[Entries shown — start]

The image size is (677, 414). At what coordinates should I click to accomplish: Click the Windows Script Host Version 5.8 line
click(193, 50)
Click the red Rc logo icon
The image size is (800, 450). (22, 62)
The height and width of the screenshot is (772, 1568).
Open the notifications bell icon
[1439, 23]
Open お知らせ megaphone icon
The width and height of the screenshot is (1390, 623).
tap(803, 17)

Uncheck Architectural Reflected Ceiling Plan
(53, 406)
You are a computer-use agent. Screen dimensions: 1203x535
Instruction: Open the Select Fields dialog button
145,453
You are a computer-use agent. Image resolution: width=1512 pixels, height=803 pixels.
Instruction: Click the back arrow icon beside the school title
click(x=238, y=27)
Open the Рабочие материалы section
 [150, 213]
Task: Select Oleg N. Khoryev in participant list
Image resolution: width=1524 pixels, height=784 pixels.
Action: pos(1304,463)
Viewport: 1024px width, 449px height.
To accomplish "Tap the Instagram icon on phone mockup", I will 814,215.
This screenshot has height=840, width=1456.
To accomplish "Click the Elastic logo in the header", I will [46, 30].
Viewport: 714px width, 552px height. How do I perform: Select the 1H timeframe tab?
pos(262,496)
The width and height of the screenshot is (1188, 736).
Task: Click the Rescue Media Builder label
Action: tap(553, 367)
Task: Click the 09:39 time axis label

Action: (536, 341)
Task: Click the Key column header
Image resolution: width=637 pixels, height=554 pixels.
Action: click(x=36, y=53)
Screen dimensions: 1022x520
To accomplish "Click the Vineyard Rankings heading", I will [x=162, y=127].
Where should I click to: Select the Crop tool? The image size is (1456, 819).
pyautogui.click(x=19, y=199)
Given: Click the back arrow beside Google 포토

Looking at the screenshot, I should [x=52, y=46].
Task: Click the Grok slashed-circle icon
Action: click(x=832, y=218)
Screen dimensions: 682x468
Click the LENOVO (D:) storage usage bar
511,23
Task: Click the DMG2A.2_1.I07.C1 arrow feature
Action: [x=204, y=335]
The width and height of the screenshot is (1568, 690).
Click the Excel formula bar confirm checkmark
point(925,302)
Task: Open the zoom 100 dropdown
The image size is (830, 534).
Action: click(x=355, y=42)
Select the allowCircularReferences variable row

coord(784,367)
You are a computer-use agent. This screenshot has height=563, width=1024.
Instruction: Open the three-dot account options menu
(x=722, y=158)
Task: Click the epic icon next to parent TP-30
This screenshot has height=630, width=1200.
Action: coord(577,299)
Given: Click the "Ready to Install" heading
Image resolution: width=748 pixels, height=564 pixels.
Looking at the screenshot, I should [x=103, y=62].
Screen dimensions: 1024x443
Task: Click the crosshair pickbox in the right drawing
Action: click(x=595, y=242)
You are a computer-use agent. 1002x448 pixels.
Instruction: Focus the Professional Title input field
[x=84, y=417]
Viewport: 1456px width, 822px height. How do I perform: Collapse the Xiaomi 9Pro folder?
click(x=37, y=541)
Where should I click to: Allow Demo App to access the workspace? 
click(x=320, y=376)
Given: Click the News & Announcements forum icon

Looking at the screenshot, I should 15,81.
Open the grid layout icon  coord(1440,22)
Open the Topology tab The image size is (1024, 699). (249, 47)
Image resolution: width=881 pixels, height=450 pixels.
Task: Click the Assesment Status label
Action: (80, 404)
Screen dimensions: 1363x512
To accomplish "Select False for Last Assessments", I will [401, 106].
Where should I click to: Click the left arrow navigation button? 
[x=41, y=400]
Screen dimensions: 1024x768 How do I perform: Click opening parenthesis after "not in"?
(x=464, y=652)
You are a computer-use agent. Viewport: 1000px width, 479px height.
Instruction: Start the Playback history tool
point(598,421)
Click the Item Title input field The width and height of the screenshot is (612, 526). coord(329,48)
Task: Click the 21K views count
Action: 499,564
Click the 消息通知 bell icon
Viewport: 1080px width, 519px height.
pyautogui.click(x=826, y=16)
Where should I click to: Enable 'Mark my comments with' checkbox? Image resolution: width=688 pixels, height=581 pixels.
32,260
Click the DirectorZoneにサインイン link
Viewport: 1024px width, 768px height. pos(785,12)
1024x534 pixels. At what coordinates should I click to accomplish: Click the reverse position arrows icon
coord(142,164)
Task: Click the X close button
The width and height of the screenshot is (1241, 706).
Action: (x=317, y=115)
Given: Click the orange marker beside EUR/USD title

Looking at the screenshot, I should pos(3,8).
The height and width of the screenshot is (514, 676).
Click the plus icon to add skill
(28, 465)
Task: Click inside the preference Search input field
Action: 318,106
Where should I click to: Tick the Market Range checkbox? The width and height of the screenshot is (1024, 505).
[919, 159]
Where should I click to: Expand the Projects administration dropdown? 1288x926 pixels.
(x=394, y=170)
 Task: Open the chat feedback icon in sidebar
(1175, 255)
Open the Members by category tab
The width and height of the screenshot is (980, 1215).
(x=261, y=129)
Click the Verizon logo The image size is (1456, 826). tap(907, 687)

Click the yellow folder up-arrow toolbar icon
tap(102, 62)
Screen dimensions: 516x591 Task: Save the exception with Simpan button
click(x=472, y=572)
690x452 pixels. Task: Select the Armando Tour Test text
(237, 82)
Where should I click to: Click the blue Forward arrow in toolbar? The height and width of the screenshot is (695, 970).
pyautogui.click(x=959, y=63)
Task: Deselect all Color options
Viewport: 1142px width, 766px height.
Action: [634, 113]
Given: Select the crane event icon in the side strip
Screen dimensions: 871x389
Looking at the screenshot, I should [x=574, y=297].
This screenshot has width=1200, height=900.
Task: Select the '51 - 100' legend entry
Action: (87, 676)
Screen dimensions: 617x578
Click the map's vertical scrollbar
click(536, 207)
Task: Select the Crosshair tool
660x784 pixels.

[Entries shown — finish]

Task goal
Search the material above for the string "heading". Show every line that holds it.

Solution to this task
To accomplish "Click the Vineyard Rankings heading", I will [x=162, y=127].
Given: Click the "Ready to Install" heading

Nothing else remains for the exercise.